### What to produce
Only the lines holding "dimensions" are wanted; find them in the listing and return each one.

──────── Data supplied

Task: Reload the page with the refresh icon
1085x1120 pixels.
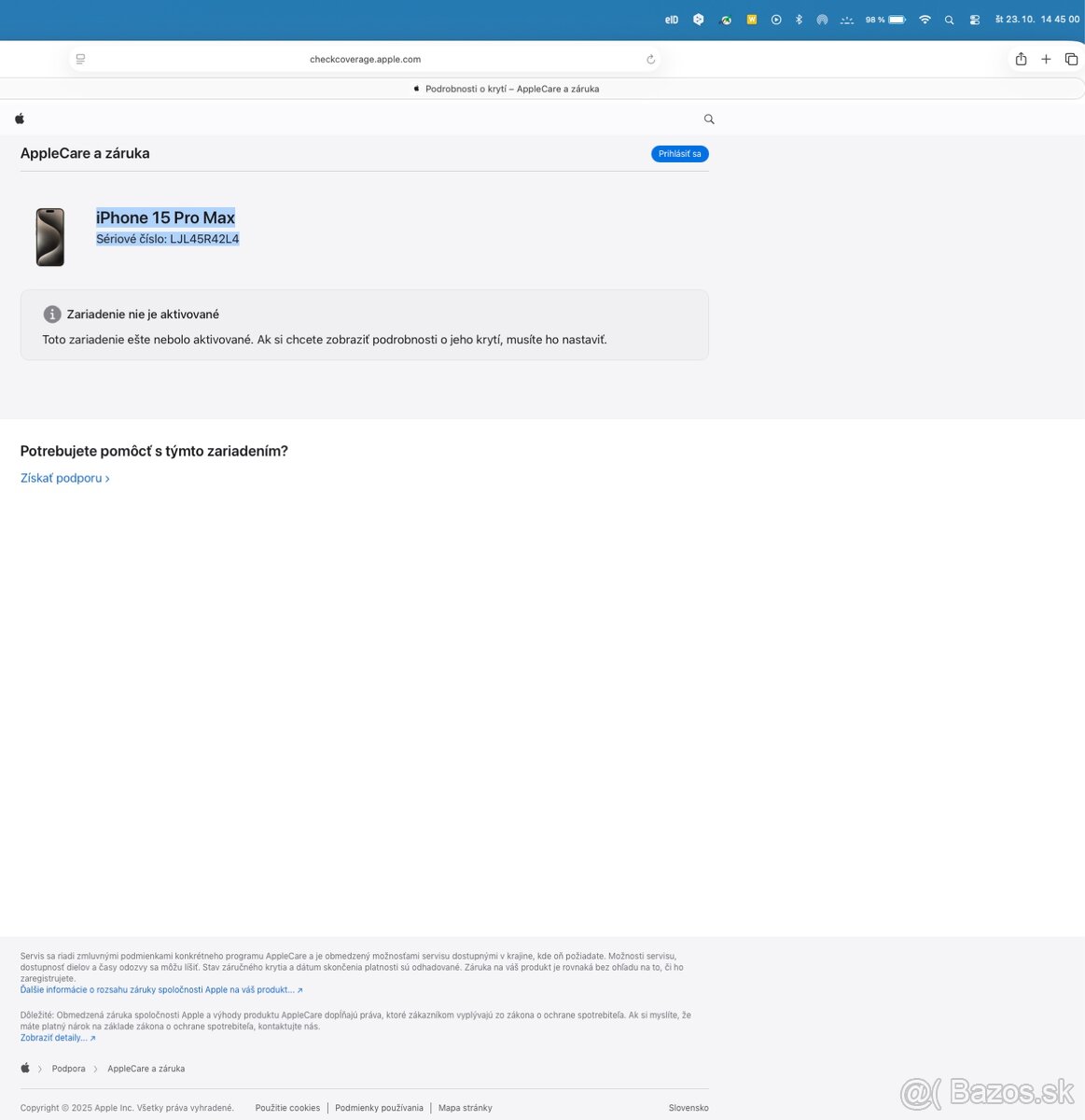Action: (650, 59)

────────────────
──────── Data supplied

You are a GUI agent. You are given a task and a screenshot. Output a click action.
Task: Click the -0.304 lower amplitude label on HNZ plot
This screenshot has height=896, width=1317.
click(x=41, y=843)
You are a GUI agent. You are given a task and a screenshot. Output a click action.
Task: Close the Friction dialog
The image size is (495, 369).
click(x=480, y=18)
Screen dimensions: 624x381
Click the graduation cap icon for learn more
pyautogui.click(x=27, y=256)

────────────────
──────── Data supplied

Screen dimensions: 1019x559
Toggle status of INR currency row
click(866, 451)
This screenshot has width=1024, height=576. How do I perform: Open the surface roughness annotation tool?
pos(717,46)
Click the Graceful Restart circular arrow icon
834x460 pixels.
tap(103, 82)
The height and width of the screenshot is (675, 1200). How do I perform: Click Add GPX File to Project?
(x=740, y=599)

────────────────

### Response for this exercise
Screen dimensions: 624x381
Screen dimensions: 1019x559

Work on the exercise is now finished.